The chickens bit comes from the colloquialism of "counting his chickens before they've hatched" (sometimes given as "counting his eggs..."), meaning to assume certainty before it has become certain. So having 8 eggs does not mean that you'll get 8 chickens. So Murray would jinx the drivers by saying what the future is when it hasn't happened yet (and so cannot be known).

Anyway, as I have wittered on long enough and haven't even got round to mentioning Antiguan stuff, I better go and do something else for a while.

Anyhoo,

PS. Cas-Av's "wilds of Surrey" turns out to be…Woking. A place that advertises how many trains per hour to London it has (off-peak, and I can't remember, but it's more than ten).
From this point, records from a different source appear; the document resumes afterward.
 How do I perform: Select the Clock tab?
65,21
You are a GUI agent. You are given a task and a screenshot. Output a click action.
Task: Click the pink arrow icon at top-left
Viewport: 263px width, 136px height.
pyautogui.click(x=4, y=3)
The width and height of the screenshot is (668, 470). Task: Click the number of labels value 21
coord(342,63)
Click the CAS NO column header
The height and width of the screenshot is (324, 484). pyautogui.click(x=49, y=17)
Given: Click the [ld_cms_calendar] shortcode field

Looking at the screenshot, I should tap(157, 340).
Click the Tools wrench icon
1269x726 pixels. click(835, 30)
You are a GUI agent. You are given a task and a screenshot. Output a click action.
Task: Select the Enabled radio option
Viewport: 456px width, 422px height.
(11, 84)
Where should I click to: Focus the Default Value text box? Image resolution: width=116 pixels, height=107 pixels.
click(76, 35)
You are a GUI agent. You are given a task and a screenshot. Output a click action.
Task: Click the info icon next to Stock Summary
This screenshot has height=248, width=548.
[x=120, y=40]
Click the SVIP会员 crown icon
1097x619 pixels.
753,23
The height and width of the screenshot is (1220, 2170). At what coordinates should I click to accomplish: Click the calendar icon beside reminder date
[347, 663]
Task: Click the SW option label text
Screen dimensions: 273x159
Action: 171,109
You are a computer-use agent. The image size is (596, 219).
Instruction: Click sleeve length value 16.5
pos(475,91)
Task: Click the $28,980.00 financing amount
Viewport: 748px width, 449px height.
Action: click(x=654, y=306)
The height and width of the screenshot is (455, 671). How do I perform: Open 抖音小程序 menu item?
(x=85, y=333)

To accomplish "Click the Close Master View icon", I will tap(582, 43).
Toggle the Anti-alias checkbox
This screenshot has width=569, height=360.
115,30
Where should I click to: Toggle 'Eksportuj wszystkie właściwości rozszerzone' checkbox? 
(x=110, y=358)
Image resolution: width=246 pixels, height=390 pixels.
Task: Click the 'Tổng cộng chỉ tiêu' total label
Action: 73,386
Well I suppose that little wooded bit by the canal in Horsell might look pretty wild, but I'm struggling to apply the same to the Toys R Us and Cap Gemini part of town (well there is buddleia on the railway, does that count?). The real wilds of Surrey are places that only get buses 3 times a week (if that), although even in the middle of the countryside near those places, you’re never more than 3 minutes away from a recording studio or tripping the security alarm on someone’s perimeter fence. In London you're never more than 50m from a rat, in Surrey you're never more than 500m from a silver Mercedes.